Crooks immediately phoned her sister after the incident and told her boyfriend about it that night. The reporters said they spoke with both of them, as well as others she had told.
The reporters also interviewed the women more than once to make sure the details lined up with every account.
“There are no anonymous quotes in this story. These are people who are putting their names and their reputations by the claims that were described in this story. I think that’s important,” Barbaro said.
Both women said they decided to go public after hearing Trump’s response to the 2005 leaked video of his lewd remarks about how he could “grab” women without consent. He dismissed the recorded conversation as “just talk,” and during the second presidential debate he denied that he had actually touched anyone.
“They were watching the debate. Jessica Leeds was watching the debate and she and her friend turned to each other… and the next day, she wrote an email to the New York Times,” Barbaro said.
The reporters also noted an “important disclosure” in their report, that both Leeds and Crooks are Clinton supporters.
In May, the New York Times published an article featuring dozens of women’s personal or professional account of encounters with the GOP nominee over the past 40 years. One of the women, Rowanne Brewer Lane – then a 26-year-old model who met Trump at a pool party in 1990 and subsequently dated him – told CBS News’ Elaine Quijano that the paper had distorted her words.
“I was really, really unhappy with the way they did this,” Brewer Lane said. “I don’t think it is fair to Trump; I don’t think it is fair to me. It’s not right.”

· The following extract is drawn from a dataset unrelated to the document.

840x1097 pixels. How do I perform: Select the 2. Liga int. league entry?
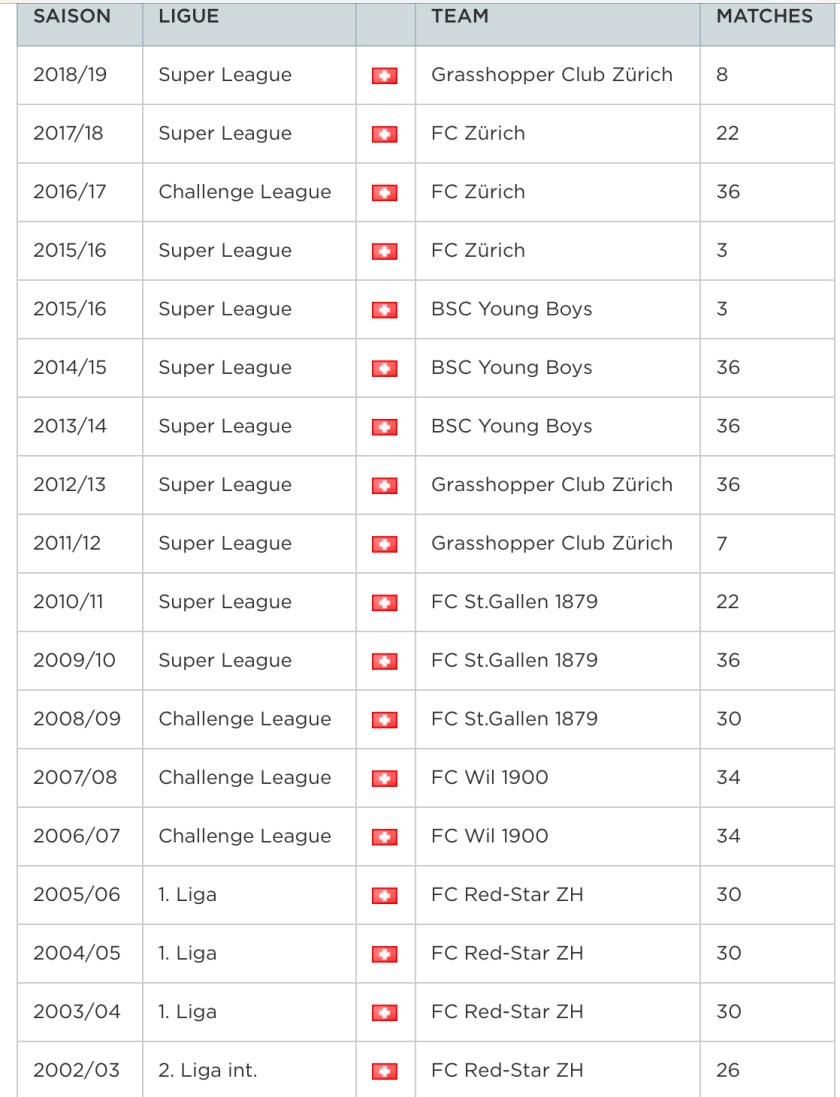tap(208, 1070)
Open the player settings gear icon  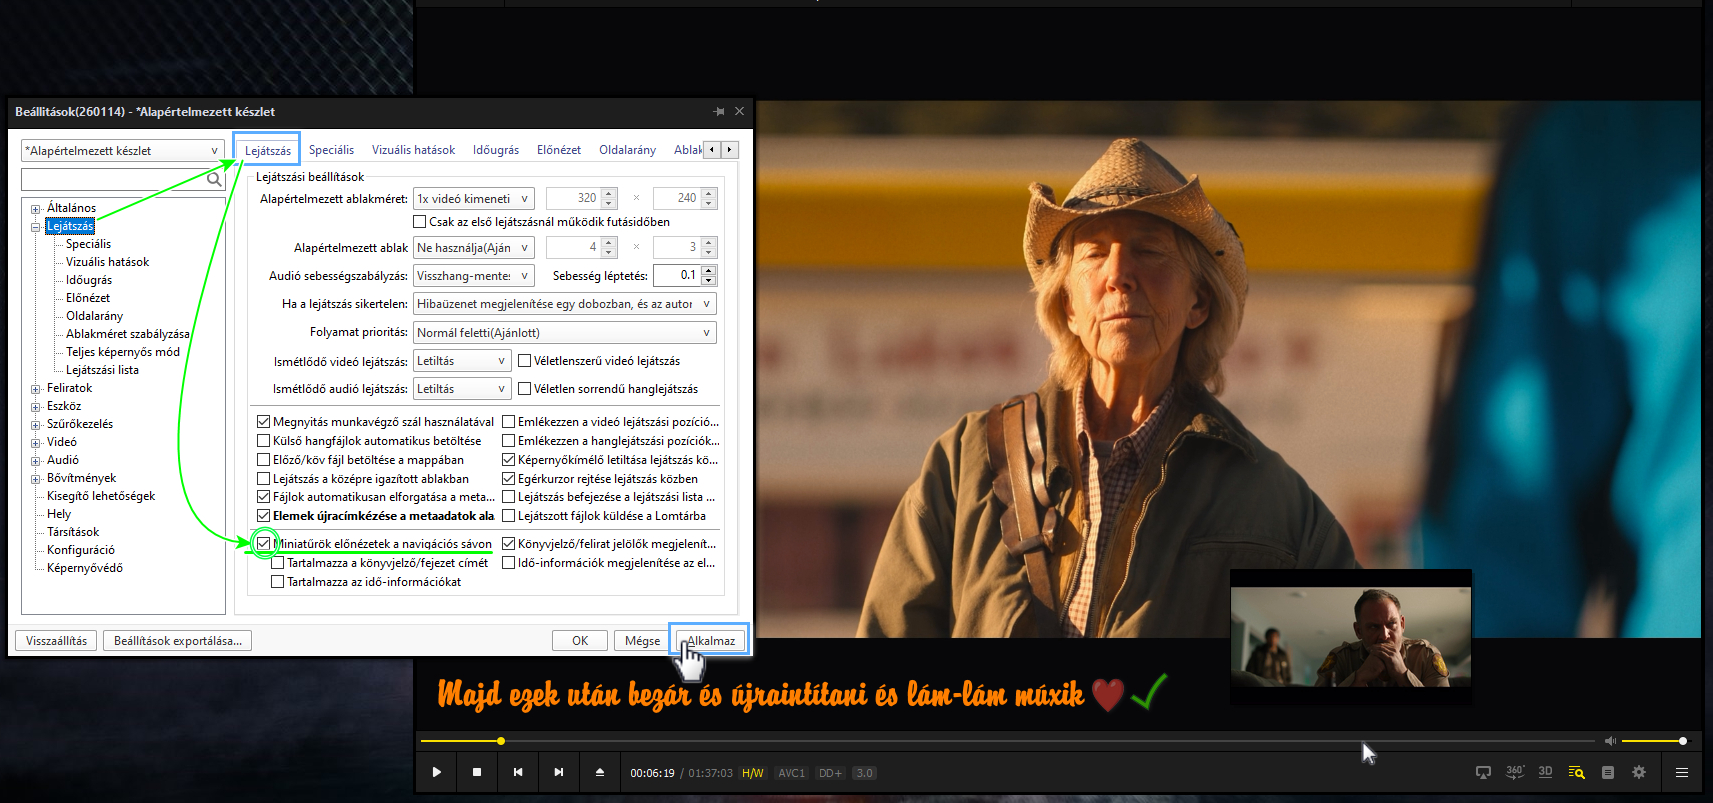click(x=1638, y=772)
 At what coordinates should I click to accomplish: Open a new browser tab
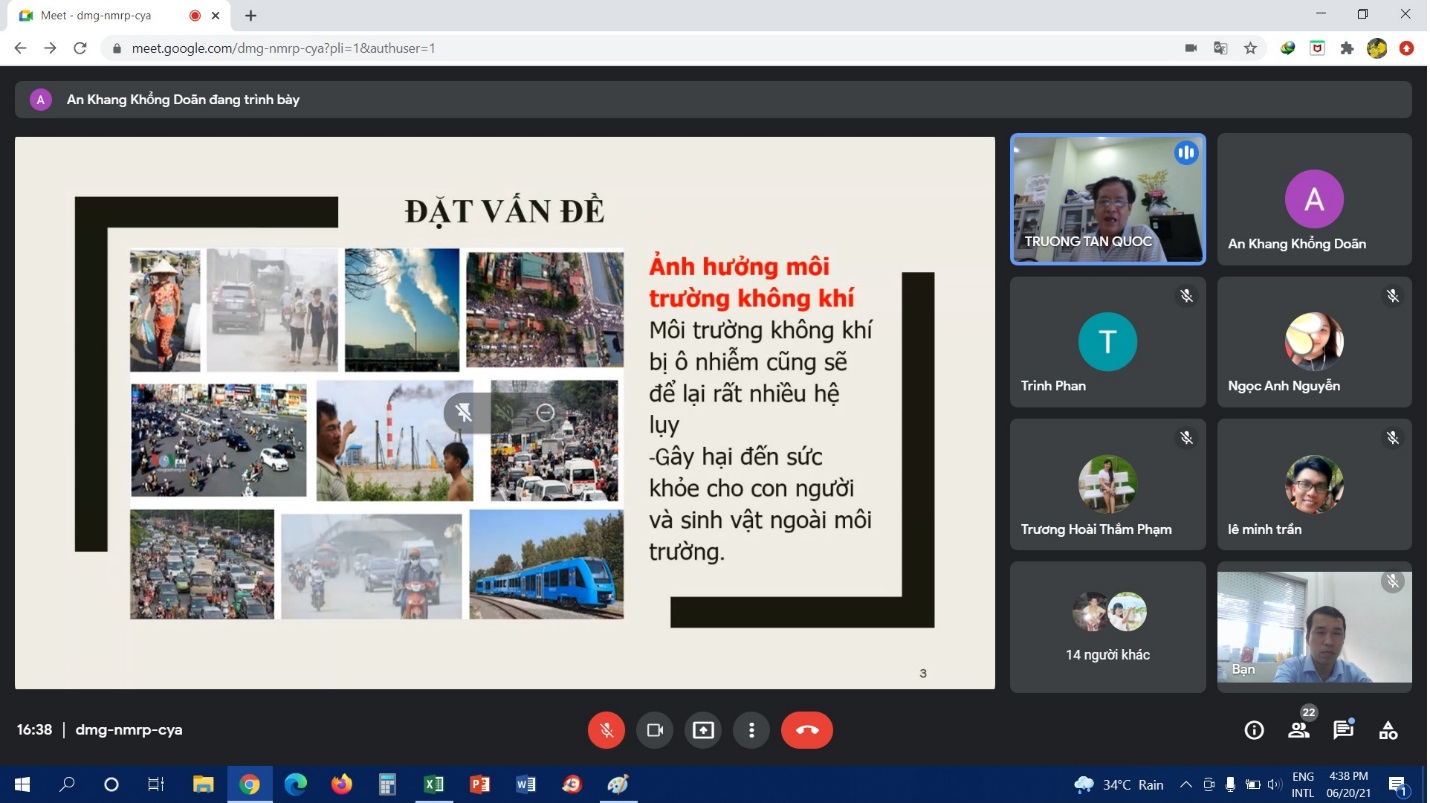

Twohey defended the piece on “CBS This Morning” Thursday, saying, “We included the voices of many women and, you know, Rowanne Brewer did not like the story in the end, but we have not received any request for a correction or retraction from Rowanne.”
“Or from Donald Trump,” Barbaro added.
Overnight, Trump’s lawyer demanded the paper retract its latest story and issue an apology, saying: “Failure to do so will leave my client with no option but to pursue all available actions and remedies.”
The Times refused, and released a letter from its attorneys defending the story.
“The women quoted in our story spoke out on an issue of national importance – indeed, an issue that Mr. Trump himself discussed with the whole nation watching during Sunday night’s presidential debate,” the Times’ assistant general counsel, David McCraw, wrote. “It would have been a disservice not just to our readers but to democracy itself to silence their voices.”